Interview: U.S. secrecy in trade, terror riles EU watchdog

Motivation behind trade partnership is to create a market with common standards and shared regulations

By Lorne Cook
Associated Press

BRUSSELS (AP) — The U.S. government’s restrictions on access to documents and its insistence on secrecy are undermining trust in trans-Atlantic trade talks and anti-terror data exchanges, the European Union’s transparency watchdog said Wednesday.

Discussions between the 28-nation EU and the U.S. to create a trade pact that would account for nearly half the global economy have dragged on since their launch in 2013, with the issue of secrecy prompting growing concern in Europe.

“There is a little clash of cultures, yes,” EU Ombudsman Emily O’Reilly told The Associated Press in an interview.

O’Reilly said some of the problems could be rooted in fears emanating from big scandals like the WikiLeaks diplomatic cables or the Edward Snowden revelations about U.S. data spying.

The motivation behind the Trans-Atlantic Trade and Investment Partnership is to create a market with common standards and regulations. The proposed trade pact touches on most aspects of commerce, from farming to health care to cosmetics.

O’Reilly is particularly concerned that the opaque nature of the negotiations is depriving people of information affecting their daily lives.

The EU Commission, which negotiates for its 28 member nations, is campaigning to have negotiating texts made public but anything that references the U.S. position has yet to make it into the public arena.

The U.S. mission in Brussels said in a statement that trade talks “must balance transparency, a principle the United States holds dear, with the confidentiality necessary for negotiators to share the information and have the frank conversations that are essential to concluding trade agreements.”

It also underlined that the U.S. and the EU Commission are making negotiating documents available to European officials in the member countries.

“I understand that these are trade negotiations and that people want to protect their negotiating positions,” O’Reilly said. “But there needs to be transparency at the point of draft decisions.”

O’Reilly recently walked away from a meeting on transparency with the U.S. ambassador even though the two have good personal contacts.

“He didn’t get my role as European Ombudsman and I didn’t get his not getting my role as Ombudsman,” she said. “They weren’t trusting EU institutions and I thought that was a problem.”

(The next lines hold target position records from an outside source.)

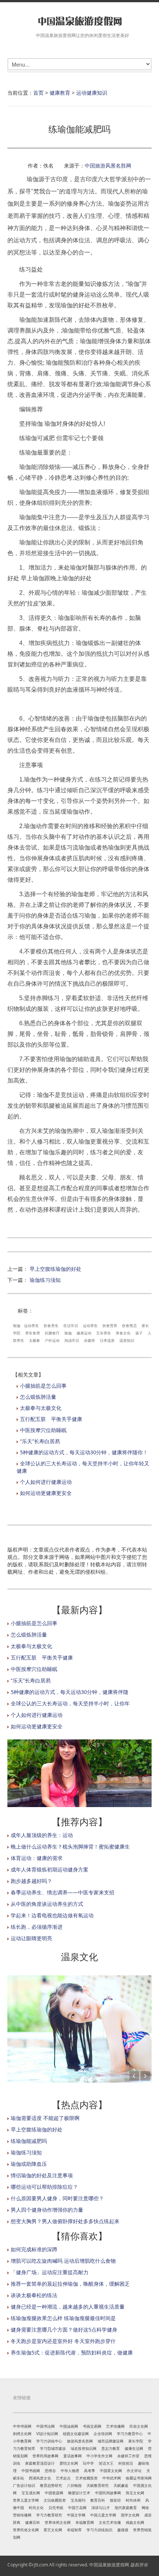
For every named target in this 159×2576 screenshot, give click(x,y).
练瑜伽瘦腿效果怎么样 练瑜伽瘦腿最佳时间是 (63, 2318)
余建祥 (89, 1340)
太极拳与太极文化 (40, 1407)
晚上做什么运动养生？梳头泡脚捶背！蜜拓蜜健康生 (70, 1846)
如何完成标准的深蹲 (34, 2249)
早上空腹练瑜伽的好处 (55, 1268)
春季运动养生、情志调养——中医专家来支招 (62, 1892)
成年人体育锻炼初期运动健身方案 (49, 1869)
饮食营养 (109, 1325)
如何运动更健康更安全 (46, 1492)
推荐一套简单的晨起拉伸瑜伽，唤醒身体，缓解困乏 (70, 2283)
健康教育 (60, 92)
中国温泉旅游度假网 (109, 2565)
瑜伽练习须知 (45, 1279)
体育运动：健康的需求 (36, 1857)
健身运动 (84, 1333)
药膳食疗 (52, 1333)
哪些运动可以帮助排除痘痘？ (44, 2186)
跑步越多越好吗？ (31, 1880)
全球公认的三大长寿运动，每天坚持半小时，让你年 (70, 1703)
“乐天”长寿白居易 (40, 1441)
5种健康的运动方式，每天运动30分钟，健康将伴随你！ (84, 1452)
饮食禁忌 (129, 1325)
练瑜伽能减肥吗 (29, 2140)
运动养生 (31, 1325)
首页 (38, 92)
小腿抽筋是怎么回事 (43, 1385)
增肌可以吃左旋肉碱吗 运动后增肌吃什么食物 (63, 2260)
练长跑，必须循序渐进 (36, 1926)
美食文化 (123, 1333)
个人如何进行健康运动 (46, 1481)
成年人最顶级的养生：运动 (42, 1835)
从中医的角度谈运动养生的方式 (47, 1903)
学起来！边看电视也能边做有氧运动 (52, 1915)
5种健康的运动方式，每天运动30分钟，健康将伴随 (69, 1691)
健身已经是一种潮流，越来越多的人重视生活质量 (68, 2306)
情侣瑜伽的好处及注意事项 (42, 2175)
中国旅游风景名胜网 (108, 165)
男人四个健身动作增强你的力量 (47, 2209)
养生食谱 (32, 1333)
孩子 (139, 1333)
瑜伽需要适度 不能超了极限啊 (45, 2117)
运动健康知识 (91, 92)
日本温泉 (107, 1340)
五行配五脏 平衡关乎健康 (51, 1418)
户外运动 (52, 1340)
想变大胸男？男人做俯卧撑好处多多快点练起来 (65, 2221)
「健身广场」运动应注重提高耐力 (49, 2272)
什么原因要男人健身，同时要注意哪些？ (57, 2198)
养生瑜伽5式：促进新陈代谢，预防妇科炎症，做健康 (72, 2352)
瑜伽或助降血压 (29, 2163)
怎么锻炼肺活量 (38, 1396)
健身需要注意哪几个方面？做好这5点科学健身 (64, 2329)
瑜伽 (16, 1325)
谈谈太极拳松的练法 (34, 2295)
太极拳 (34, 1340)
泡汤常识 (71, 1340)
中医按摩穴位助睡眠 (43, 1430)
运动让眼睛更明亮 (31, 1938)
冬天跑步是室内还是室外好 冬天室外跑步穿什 (63, 2340)
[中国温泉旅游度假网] (79, 21)
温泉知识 (126, 1340)
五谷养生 (103, 1333)
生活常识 (70, 1325)
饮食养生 (51, 1325)
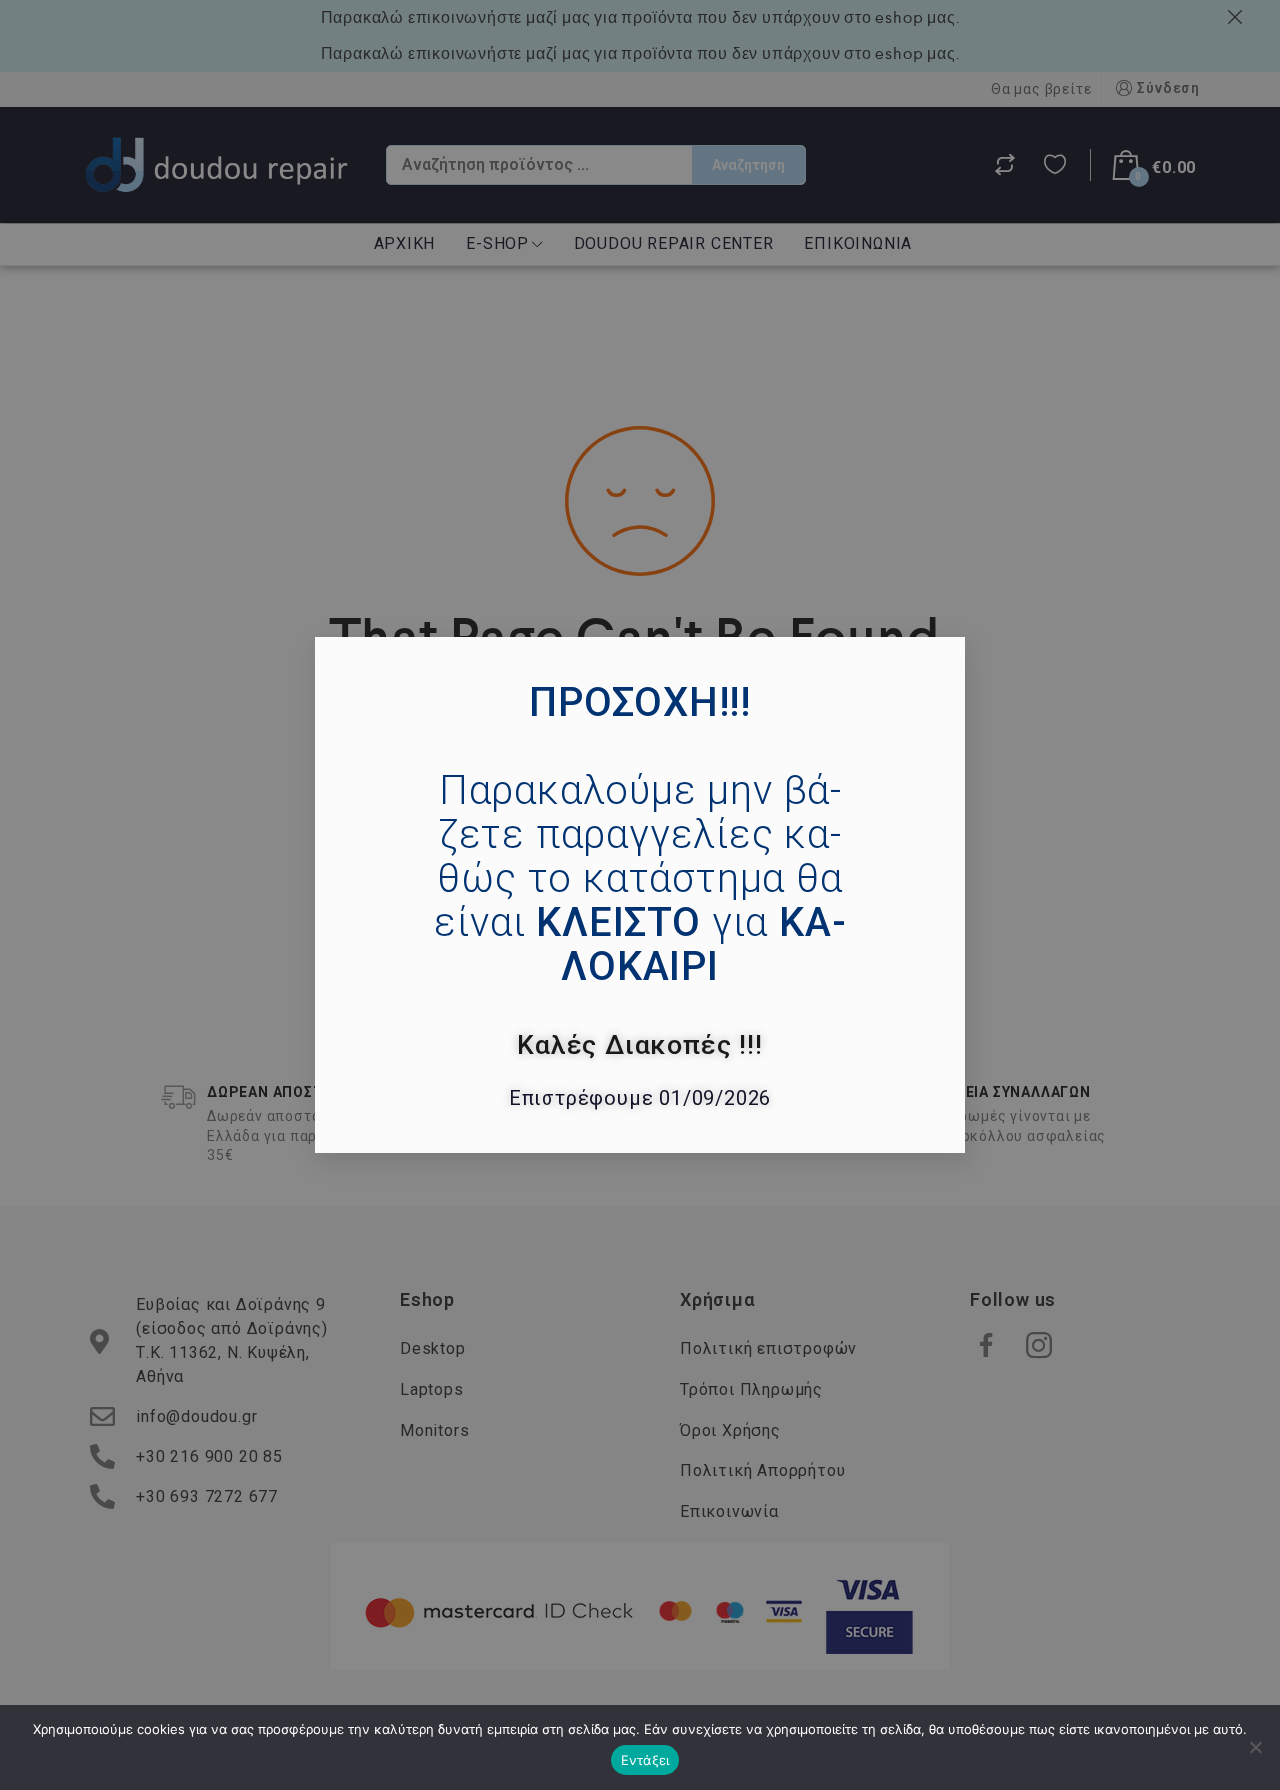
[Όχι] (1255, 1747)
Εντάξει (645, 1760)
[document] (640, 895)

Another concern stems from the U.S. Treasury’s refusal to allow what she considers to be proper EU oversight of the agreement under which the United States tracks terrorist finances using personal data from Europe. The terror financing agreement has the EU police agency Europol supervise the way things are done on the European side and issue regular reports on the process.

Recently, O’Reilly was denied access to a Europol report by the U.S. Treasury.

“For the first time in its 20-year history, the European Ombudsman was denied its right under statute to inspect an EU institution document, even under the guarantee of full confidentiality,” O’Reilly told EU lawmakers.

EU Parliament lawyers have been dealing with the issue but the U.S. Treasury insists it is in full compliance on oversight of the agreement and that the lawyers concur.
“The Terrorist Finance Tracking Program is essential for tracking and pursuing terrorists worldwide, and we will continue to work closely with all of our European counterparts to implement the program with as much transparency as possible,” Treasury spokesperson Hagar Chemali said. “The European Ombudsman has acknowledged the European Parliament Legal Services’ determination that Europol acted appropriately in denying her access to the classified document.”

At her office in Brussels — within easy reach of all the main EU institutions — O’Reilly wondered aloud how the EU Commission can handle balancing public demands for transparency on issues that impact citizens’ lives while U.S. authorities seem to keep putting up roadblocks.

“We’re in a new era. The younger generation won’t understand the lack of transparency. They won’t tolerate it,” she said.